**What is being asked**
Your task is to reproduce exactly the lines that run from the beginning of the data through the line where "Image resolution: width=1568 pixels, height=688" appears.

- - - -

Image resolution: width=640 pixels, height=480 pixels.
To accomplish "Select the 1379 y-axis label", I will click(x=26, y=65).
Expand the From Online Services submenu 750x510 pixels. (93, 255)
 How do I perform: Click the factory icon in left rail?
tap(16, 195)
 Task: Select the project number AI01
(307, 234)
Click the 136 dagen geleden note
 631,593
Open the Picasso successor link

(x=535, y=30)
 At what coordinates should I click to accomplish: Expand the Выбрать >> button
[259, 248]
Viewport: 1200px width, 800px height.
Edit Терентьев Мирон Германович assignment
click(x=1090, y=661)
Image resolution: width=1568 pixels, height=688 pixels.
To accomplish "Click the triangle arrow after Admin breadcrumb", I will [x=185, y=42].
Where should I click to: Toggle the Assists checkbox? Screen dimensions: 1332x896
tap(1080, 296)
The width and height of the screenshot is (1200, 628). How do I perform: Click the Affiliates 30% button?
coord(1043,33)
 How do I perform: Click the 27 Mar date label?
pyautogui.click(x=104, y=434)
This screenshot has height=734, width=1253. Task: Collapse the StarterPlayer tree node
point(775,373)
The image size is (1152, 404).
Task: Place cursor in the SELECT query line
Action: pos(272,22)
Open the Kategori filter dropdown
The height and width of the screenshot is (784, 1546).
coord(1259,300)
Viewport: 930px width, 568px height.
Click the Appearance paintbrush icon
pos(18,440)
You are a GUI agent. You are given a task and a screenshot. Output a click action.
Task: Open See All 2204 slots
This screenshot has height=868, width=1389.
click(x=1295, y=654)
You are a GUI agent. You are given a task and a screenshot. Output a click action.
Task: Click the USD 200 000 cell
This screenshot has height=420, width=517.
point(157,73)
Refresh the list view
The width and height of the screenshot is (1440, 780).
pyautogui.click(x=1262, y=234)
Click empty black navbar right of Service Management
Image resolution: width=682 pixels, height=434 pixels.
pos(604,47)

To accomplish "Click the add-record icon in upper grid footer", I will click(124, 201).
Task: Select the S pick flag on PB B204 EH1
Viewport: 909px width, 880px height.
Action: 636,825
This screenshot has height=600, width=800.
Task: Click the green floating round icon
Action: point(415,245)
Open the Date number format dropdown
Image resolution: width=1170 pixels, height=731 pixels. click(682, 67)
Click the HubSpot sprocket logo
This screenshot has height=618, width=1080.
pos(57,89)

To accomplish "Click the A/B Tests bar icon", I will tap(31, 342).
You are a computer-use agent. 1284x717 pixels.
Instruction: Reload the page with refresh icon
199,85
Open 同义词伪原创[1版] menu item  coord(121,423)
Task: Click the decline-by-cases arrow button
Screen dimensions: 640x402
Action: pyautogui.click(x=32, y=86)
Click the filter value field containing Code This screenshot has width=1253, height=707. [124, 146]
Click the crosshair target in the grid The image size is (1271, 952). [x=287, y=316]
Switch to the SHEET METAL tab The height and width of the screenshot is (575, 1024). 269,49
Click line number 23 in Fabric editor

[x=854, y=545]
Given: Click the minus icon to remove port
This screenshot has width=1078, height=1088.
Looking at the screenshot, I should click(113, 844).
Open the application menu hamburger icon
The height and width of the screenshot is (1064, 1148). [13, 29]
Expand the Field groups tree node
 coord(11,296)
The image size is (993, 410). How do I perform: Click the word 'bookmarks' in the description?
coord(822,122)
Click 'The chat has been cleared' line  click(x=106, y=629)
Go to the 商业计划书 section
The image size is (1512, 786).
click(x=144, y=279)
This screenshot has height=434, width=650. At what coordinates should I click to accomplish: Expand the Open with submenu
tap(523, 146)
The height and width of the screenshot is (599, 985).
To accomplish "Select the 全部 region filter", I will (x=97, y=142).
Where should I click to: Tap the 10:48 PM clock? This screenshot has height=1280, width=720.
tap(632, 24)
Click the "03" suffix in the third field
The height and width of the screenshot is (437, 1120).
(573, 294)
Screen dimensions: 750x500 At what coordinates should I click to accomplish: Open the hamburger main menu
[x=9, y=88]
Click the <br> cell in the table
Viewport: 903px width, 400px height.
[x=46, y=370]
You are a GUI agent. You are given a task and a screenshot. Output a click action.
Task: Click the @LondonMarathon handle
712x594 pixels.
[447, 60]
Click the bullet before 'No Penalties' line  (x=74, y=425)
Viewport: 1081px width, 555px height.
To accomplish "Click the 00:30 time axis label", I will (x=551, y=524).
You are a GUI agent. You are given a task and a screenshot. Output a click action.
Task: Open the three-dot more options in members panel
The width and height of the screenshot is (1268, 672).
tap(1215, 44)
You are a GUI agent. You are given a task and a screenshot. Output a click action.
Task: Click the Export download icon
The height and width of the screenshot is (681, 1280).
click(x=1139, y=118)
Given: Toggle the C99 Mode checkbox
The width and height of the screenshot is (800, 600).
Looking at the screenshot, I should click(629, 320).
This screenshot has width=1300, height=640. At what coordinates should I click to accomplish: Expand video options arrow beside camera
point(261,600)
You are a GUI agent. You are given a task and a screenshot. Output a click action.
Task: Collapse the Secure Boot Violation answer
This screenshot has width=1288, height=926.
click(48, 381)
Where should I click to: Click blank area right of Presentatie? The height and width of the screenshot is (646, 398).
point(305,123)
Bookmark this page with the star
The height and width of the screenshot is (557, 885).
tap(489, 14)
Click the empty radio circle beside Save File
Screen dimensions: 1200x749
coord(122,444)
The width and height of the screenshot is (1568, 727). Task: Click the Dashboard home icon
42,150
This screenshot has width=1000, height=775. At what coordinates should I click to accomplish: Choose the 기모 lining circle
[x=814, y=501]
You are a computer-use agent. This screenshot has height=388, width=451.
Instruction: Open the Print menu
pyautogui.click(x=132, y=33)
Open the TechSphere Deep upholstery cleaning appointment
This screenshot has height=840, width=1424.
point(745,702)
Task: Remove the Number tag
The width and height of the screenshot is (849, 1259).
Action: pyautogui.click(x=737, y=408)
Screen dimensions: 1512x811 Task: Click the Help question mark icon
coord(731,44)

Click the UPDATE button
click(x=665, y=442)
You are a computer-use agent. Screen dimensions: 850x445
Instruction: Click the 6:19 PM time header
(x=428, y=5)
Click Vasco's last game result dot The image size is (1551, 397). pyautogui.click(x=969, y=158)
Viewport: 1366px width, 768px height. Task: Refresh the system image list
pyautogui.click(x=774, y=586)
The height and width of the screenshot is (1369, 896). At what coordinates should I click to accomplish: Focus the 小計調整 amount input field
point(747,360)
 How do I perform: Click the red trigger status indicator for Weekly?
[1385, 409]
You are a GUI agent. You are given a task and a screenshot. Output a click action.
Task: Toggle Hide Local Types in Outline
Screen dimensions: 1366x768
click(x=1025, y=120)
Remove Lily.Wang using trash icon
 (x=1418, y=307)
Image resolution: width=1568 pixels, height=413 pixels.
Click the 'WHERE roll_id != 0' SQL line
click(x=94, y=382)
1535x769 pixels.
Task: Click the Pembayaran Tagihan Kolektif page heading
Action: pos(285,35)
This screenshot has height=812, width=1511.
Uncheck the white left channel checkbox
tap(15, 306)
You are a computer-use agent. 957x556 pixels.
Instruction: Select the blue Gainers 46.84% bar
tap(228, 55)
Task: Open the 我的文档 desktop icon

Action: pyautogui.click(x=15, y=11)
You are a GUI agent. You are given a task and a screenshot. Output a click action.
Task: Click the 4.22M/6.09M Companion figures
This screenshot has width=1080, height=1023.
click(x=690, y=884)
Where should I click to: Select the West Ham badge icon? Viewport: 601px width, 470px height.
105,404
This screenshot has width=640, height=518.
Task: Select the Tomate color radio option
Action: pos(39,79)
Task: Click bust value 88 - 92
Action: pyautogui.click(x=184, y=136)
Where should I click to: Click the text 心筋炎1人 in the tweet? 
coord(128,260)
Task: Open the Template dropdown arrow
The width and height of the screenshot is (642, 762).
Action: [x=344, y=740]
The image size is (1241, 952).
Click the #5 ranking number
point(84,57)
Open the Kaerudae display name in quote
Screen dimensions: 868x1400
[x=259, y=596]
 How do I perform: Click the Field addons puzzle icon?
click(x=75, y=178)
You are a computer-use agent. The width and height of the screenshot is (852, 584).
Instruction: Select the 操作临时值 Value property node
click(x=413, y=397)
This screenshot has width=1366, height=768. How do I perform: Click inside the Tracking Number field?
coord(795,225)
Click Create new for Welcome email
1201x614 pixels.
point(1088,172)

- - - -

**Result of this task**
Image resolution: width=640 pixels, height=480 pixels.
To accomplish "Select the 1379 y-axis label", I will click(x=26, y=65).
Expand the From Online Services submenu 750x510 pixels. (93, 255)
 How do I perform: Click the factory icon in left rail?
tap(16, 195)
 Task: Select the project number AI01
(307, 234)
Click the 136 dagen geleden note
 631,593
Open the Picasso successor link

(x=535, y=30)
 At what coordinates should I click to accomplish: Expand the Выбрать >> button
[259, 248]
Viewport: 1200px width, 800px height.
Edit Терентьев Мирон Германович assignment
click(x=1090, y=661)
Image resolution: width=1568 pixels, height=688 pixels.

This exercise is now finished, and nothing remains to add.